The nurse is reviewing a client's history which reveals that the client has had an oversecretion of growth hormone (GH) that occurred before puberty. The nurse interprets this as resulting in which condition?
- A. Gigantism
- B. Dwarfism
- C. Acromegaly
- D. Simmonds disease
Correct Answer: A
Rationale: When oversecretion of GH occurs before puberty, gigantism results. Dwarfism occurs when secretion of GH is insufficient during childhood. Oversecretion of GH during adulthood results in acromegaly. An absence of pituitary hormonal activity causes Simmonds disease.

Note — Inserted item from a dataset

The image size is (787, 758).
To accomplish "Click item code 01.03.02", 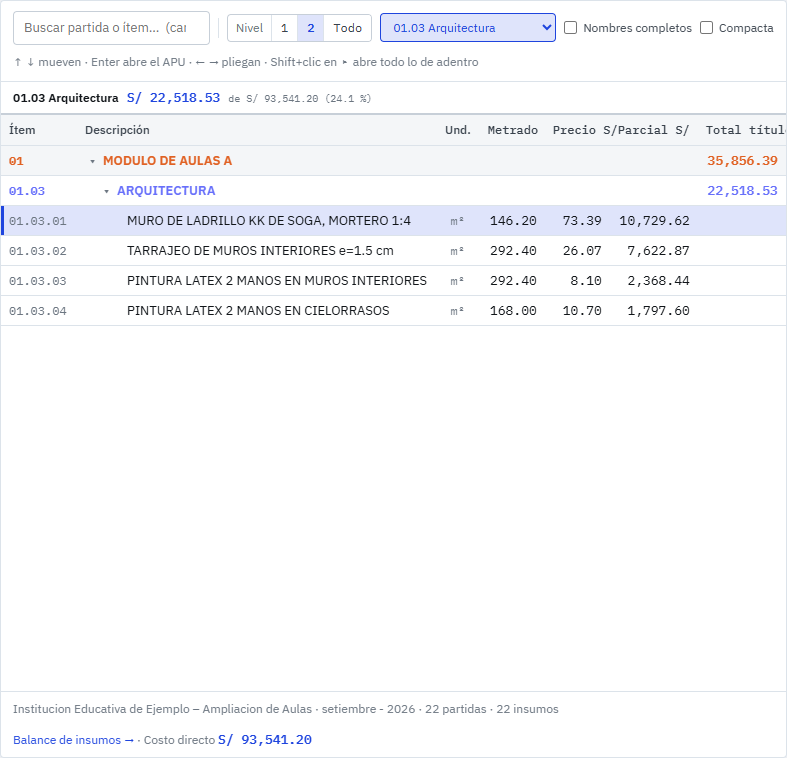I will (x=38, y=251).
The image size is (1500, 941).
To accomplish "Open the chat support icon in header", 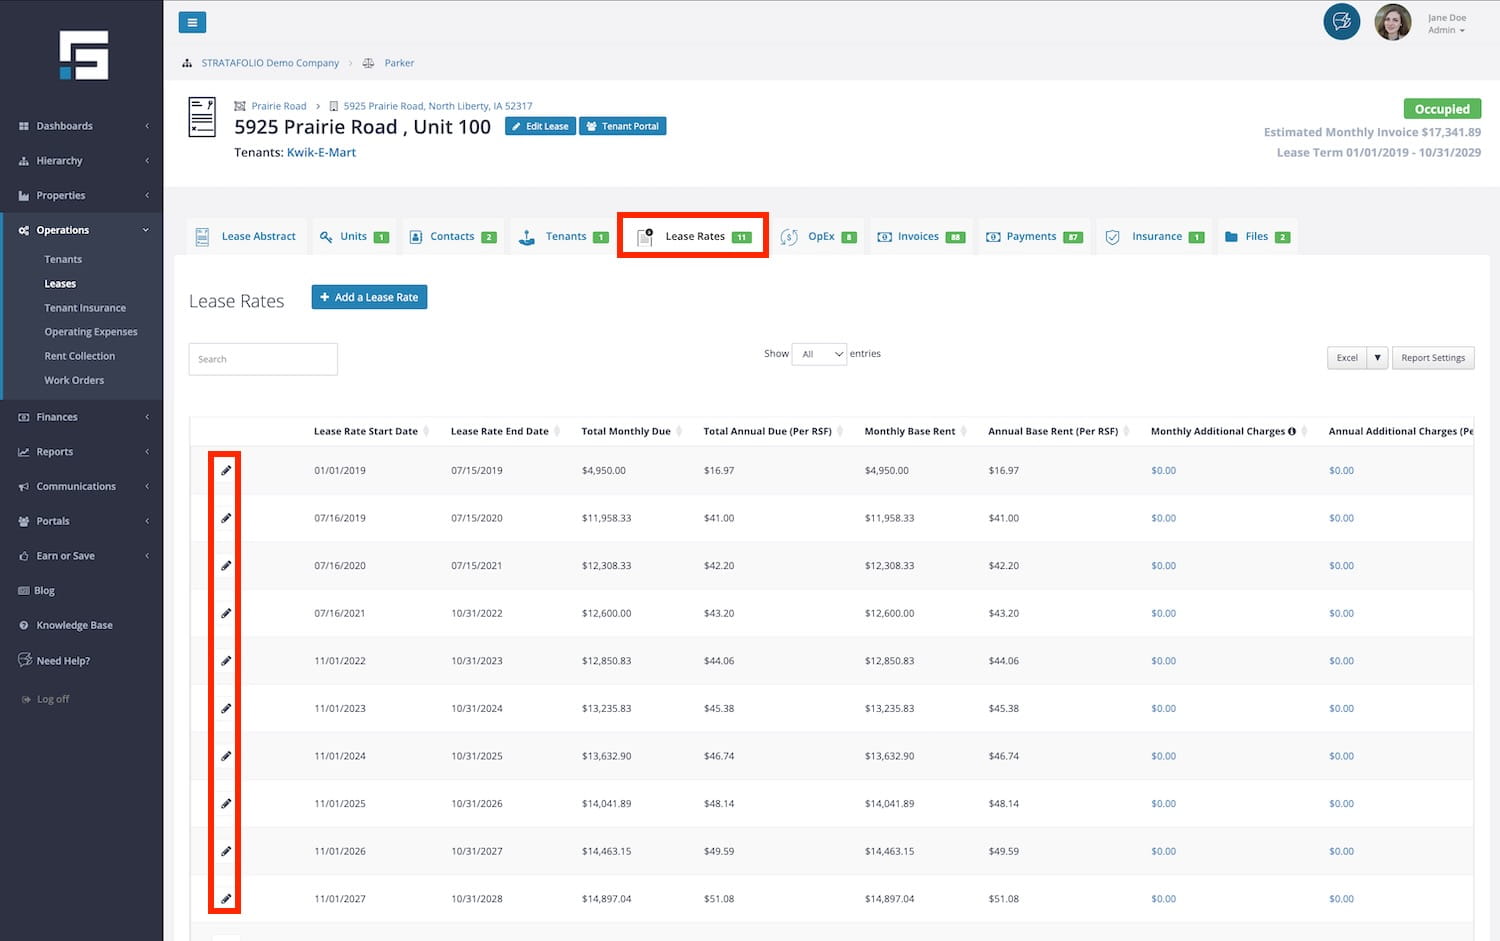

You may also like to solve these questions
A client has been diagnosed with myxedema from long-standing hypothyroidism. What clinical manifestation(s) of this disorder does the nurse recognize is progressing to myxedema coma? Select all that apply.
- A. Hypothermia
- B. Hypertension
- C. Hypotension
- D. Hypoventilation
- E. Hyperventilation
Correct Answer: A,C,D
Rationale: Severe hypothyroidism is called myxedema. Advanced, untreated myxedema can progress to myxedema coma. Signs of this life-threatening event are hypothermia, hypotension, and hypoventilation. Hypertension and hyperventilation indicate increased metabolic responses, which are the opposite of what the client would be experiencing.
Which of the following precautions would be most appropriate when caring for a client being treated with radioactive iodine (RAI) for a thyroid tumor?
- A. Administer prescribed corticosteroids carefully.
- B. Handle body fluids carefully.
- C. Monitor the respiratory status.
- D. Administer the prescribed medications at the same time each day.
Correct Answer: B
Rationale: The nurse handles body fluids carefully to prevent spread of contamination. Corticosteroids are not prescribed for thyroid tumor. Monitoring the respiratory status and administering prescribed medicines at the same time each day are unrelated to the care of a client receiving RAI.
What would the nurse expect the health care provider to order for a client with hypothyroidism?
- A. Levothyroxine sodium
- B. Methimazole
- C. Propranolol
- D. Propylthiouracil
Correct Answer: A
Rationale: Hypothyroidism is treated with thyroid replacement therapy, in the form of desiccated thyroid extract or a synthetic product, such as levothyroxine sodium (Synthroid) or liothyronine sodium (Cytomel). Methimazole and propylthiouracil are antithyroid agents used to treat hyperthyroidism. Propranolol is a beta blocker that can be used to treat hyperthyroidism.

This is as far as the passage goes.